**** Kutipan sumber ****
Yang sudah memperlihatkan keberhasilannya adalah menurunnya orang miskin. Kalau ia terus menjadi presiden pasti akan terus menurun. Mengapa? Ia tidak ragu-ragu menggelontorkan dana bantuan pedesaan yang saat ini kurang lebih Rp. 180 T per tahun. Dan akan terus ditingkatkan. Rerata pendidikan juga diharapkan naik karena penyiapan dana 20% dari APBN dipenuhi yaitu sebesar Rp. 440 T. Juga rakyat lebih sehat karena BPJS dan kartu sehat nya. Secara garis besar kita harus jujur menyatakan pemerintahan Jokowi banyak berhasilnya. Karena dana yang dibelanjakan besar, cukup terarah, tingkat korupsi menurun dan pembangunan dilakukan merata seluruh Indonesia. Bahkan daerah tertinggal pembangunan lebih dipacu. Sampai disini maka Jokowi dua periode seolah suatu keniscayaan.
Kekurangan
Nah di mana letak kekurangannya? Utamanya pemerintahannya harus terbuka atas hutang yang ada serta penjelasan rinci rencana pengembaliannya. Pemerintah harus mencari hutang yang menarik- yaitu berbunga rendah dengan jangka waktu pengembalian yang lama. Disamping itu mempercepat pembangunan industri pada daerah-daerah yang telah terbangun infrastruktur nya – agar tidak mubazir. Memang perlu waktu – namun simultan dikerjakan itu mutlak. Produksi dan memperluas pasar. Prioritas produksi unggulan bernilai tambah besar. Kalau tidak terlalu besar cost of money dari hutang yang dibuat. Pemikiran bahwa yang penting cari uang dan mulai membangun – soal bayar hutang “kumaha engke” – harus ditinggalkan. Selalu menjaga dan menurunkan nilai tukar rupiah terhadap dollar AS itu kewajiban. Bila tidak maka harga-harga sulit dikendalikan.
**** Data hasil ekstraksi ****
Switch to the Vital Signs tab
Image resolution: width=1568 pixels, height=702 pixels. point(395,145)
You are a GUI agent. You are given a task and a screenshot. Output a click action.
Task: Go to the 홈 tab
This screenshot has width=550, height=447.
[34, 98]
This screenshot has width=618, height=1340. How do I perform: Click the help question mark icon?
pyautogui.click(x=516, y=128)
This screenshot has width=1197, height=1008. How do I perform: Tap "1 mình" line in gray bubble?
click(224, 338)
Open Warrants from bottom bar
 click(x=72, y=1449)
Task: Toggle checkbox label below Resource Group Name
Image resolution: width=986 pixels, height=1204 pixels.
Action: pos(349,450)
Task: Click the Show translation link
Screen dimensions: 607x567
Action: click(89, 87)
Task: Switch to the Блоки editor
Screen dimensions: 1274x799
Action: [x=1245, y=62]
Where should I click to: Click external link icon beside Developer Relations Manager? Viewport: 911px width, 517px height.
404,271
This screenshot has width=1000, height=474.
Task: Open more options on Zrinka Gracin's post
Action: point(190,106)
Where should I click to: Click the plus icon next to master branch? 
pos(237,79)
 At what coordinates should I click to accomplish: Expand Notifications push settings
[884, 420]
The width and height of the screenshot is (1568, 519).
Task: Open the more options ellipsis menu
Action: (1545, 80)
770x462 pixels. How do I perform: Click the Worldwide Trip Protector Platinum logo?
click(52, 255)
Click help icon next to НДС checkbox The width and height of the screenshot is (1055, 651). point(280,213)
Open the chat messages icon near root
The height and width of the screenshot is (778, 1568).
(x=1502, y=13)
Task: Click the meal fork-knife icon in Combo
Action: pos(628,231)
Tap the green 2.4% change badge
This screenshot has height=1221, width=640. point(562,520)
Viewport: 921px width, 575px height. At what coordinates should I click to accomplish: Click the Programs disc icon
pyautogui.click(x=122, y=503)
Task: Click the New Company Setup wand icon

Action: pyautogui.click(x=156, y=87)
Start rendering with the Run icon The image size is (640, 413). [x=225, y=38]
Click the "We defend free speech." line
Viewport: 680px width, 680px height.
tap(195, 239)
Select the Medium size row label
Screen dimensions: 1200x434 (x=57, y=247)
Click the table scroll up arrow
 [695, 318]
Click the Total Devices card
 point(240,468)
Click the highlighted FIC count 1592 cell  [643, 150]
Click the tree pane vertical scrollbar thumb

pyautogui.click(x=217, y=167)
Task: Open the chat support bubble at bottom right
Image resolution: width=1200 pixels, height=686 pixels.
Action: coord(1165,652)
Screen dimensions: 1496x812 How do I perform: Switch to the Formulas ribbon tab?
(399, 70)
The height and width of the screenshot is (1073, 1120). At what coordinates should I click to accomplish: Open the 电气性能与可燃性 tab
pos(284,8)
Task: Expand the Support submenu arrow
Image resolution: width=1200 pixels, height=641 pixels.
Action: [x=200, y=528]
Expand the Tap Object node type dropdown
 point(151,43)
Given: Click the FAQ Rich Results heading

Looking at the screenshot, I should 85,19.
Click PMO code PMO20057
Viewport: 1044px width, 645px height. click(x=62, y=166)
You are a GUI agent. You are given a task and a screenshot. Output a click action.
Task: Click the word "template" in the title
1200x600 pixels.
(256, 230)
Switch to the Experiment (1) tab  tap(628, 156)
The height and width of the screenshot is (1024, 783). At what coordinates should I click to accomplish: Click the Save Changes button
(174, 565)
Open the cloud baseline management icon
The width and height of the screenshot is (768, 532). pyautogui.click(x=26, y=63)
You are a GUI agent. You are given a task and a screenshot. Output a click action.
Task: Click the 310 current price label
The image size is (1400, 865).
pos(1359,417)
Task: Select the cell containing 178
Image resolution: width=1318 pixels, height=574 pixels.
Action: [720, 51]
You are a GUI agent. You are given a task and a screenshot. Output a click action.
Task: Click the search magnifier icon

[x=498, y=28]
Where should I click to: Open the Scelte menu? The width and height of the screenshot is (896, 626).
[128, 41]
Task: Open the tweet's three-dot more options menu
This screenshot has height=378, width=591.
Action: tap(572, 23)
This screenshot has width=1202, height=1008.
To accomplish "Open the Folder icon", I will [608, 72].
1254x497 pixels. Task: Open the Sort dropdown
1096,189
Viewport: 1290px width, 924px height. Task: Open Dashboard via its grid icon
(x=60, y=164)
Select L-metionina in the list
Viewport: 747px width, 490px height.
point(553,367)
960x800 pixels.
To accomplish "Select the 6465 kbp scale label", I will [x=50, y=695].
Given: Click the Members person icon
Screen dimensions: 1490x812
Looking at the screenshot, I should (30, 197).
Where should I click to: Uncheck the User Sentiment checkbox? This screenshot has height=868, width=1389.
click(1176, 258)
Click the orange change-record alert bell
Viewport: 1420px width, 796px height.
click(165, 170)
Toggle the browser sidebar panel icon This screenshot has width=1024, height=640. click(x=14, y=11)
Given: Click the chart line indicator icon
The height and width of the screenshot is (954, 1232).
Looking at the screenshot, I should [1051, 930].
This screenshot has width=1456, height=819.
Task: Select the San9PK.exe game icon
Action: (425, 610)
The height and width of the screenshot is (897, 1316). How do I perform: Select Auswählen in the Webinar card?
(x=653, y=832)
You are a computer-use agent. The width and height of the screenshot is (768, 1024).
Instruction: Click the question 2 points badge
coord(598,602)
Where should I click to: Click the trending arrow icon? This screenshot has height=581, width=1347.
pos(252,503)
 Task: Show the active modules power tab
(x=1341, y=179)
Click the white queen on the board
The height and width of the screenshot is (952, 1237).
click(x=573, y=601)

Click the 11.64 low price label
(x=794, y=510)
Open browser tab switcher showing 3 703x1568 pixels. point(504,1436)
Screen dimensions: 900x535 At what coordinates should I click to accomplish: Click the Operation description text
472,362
****
# Kerjakan tugas berikut
[1] Tentukan apakah setiap pernyataan berikut sesuai dengan kutipan sumber, lalu jawab ya atau tidak dan sertakan kata-kata penentunya dari kutipan itu tanpa diubah. (a) Dana bantuan pedesaan saat ini kurang lebih Rp. 180 T per tahun. (b) Pemerintah sebaiknya mencari hutang berbunga tinggi dengan jangka waktu pengembalian yang singkat. (c) Tingkat korupsi disebutkan meningkat.
[2] Ambil persis bagian kutipan sumber yang dimulai dengan "Yang sudah memperlihatkan" dan berlanjut hingga "seolah suatu keniscayaan.".

# Jawaban tugas
[1]
(a) Ya: "dana bantuan pedesaan yang saat ini kurang lebih Rp. 180 T per tahun"
(b) Tidak: "berbunga rendah dengan jangka waktu pengembalian yang lama"
(c) Tidak: "tingkat korupsi menurun"

[2]
Yang sudah memperlihatkan keberhasilannya adalah menurunnya orang miskin. Kalau ia terus menjadi presiden pasti akan terus menurun. Mengapa? Ia tidak ragu-ragu menggelontorkan dana bantuan pedesaan yang saat ini kurang lebih Rp. 180 T per tahun. Dan akan terus ditingkatkan. Rerata pendidikan juga diharapkan naik karena penyiapan dana 20% dari APBN dipenuhi yaitu sebesar Rp. 440 T. Juga rakyat lebih sehat karena BPJS dan kartu sehat nya. Secara garis besar kita harus jujur menyatakan pemerintahan Jokowi banyak berhasilnya. Karena dana yang dibelanjakan besar, cukup terarah, tingkat korupsi menurun dan pembangunan dilakukan merata seluruh Indonesia. Bahkan daerah tertinggal pembangunan lebih dipacu. Sampai disini maka Jokowi dua periode seolah suatu keniscayaan.